Paul Hines and Stefanie Ruddick (Marathon) showed how increased supplier visibility reduces P2P errors and better aligns DSO with net terms. Marathon processes some 44,000 invoices/month (60% paper and 40% electronic) on its SAP, Pervasive BX and IBM systems. Marathon’s P2P initiative centered on a joint approach with suppliers to address invoice errors and DSO alignment. Marathon now has better visibility of trends and produces ‘right first time’ invoices, sharing the success with net terms alignment.

Kay McDonald observed that Shell has been involved in materials management and classification for a century, its first materials catalogue was set up in 1914. Since then the company has evolved its catalogues and coding standards as technology evolved—from the Telex, through CD-based data exchange and today’s e-business. Post year 2000 Shell has successively deployed global ERP systems, master data management, data quality standards and KPIs. Current e-business standards used include Trade-Ranger’s open content standard (this is being phased out) and externally, PIDX, Norsok, Unspc and eClass are leveraged. These hook in to a constellation of engineering and construction standards for 3D-models, piping and instrumentation and more. The multiplicity of systems and standards means that there are in reality many material masters across different ERP systems.

Paul Mayer (Platon) floated the idea of ‘SafeTPins,’ safe trading product ID numbers that provide a unique identifier for all products sold to the oil and gas industry. The unique code should link the product to the manufacturer and serve as a primary key for supply chain data management. SafeTPins should be provided at source and available to all customers. They are to be free, but it is not clear how they should be funded.

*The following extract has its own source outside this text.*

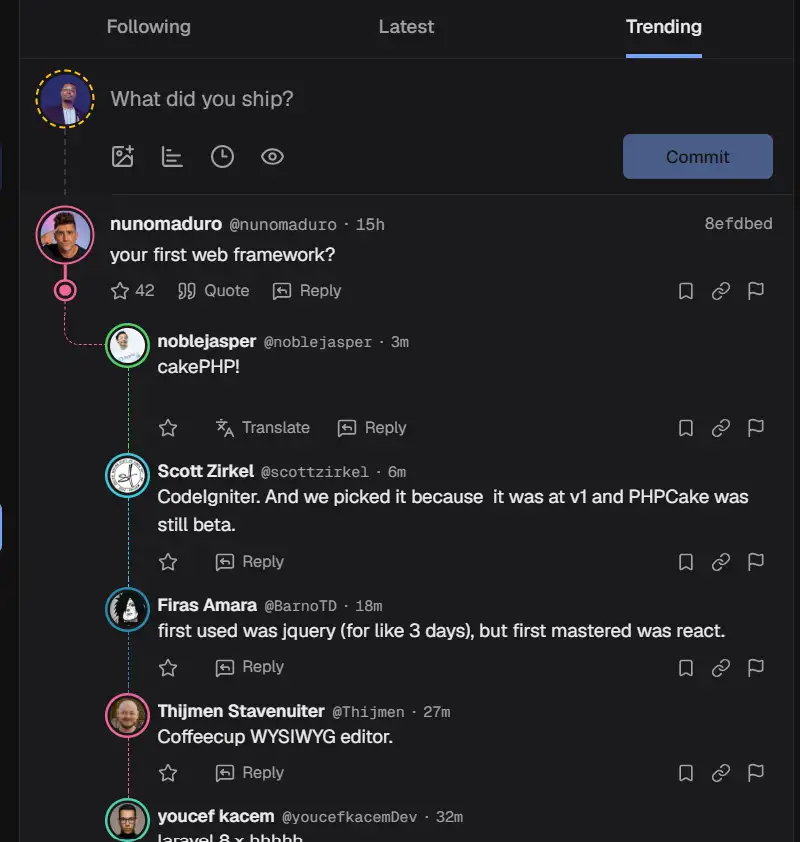The image size is (800, 842).
Task: Star Firas Amara's jquery reply
Action: (168, 667)
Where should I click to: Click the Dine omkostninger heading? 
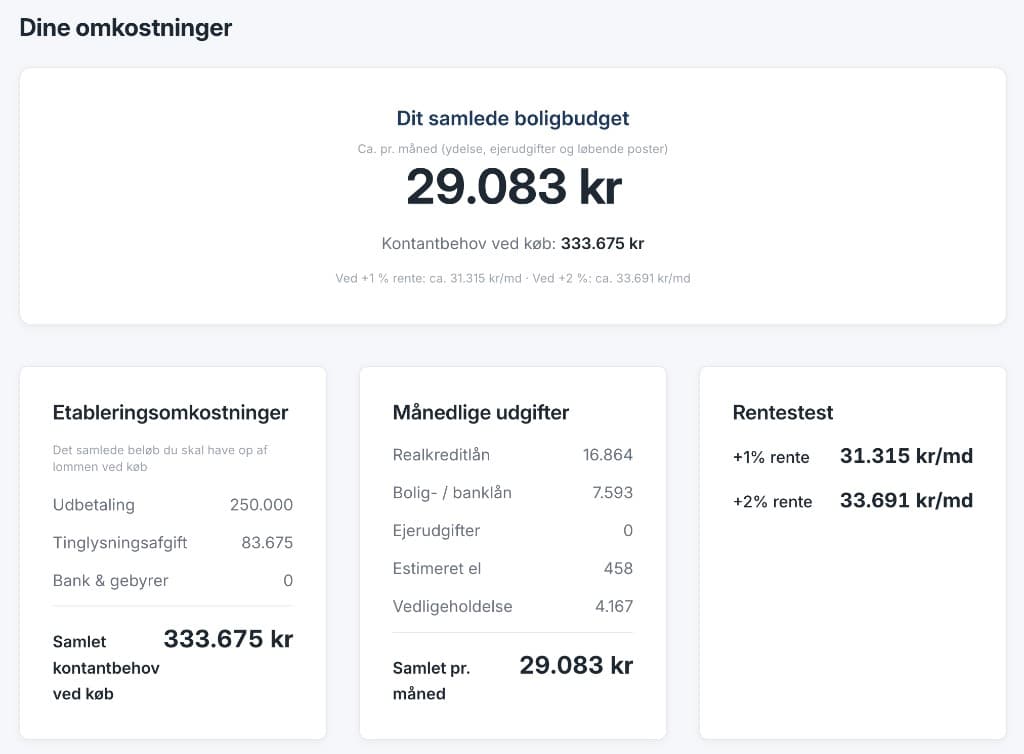pyautogui.click(x=124, y=27)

John Salek (Genpact) sees software as a service impacting order to cash (OTC) transactions as best of breed remote applications enhance ERP systems. E-commerce adoption is growing, paper decreasing and more orders and payments initiated from mobile devices. Genpact’s Akritiv finance and accounting software as a service platform is claimed to automate the whole OTC process.

Other vendor presentations showed oil country e-commerce to be a complex process involving buyers, suppliers and hubs. Jean-Pierre Foehn (Amalto) enumerated some of the hubs working in the drilling field ticket space. These include Oildex, ADP, Ariba and Cortex—each used by different major clients. This complex landscape can be bewildering for buyers and suppliers alike. Foehn presented a case history of oilfield service company KSI which was challenged by error-prone scanning of paper field-tickets. Amalto developed an automation solution leveraging its ‘PIDX-enabled’ B2Box e-business appliance.

Elemica’s Gary Neights emphasized that e-business collaboration requires automation. But while the potential value is clear enough, obstacles abound—particularly bad ERP data. Neights cited a speaker at last year’s PIDX who revealed that in one study, 70% of material numbers tagged for removal 9 years ago are still in use!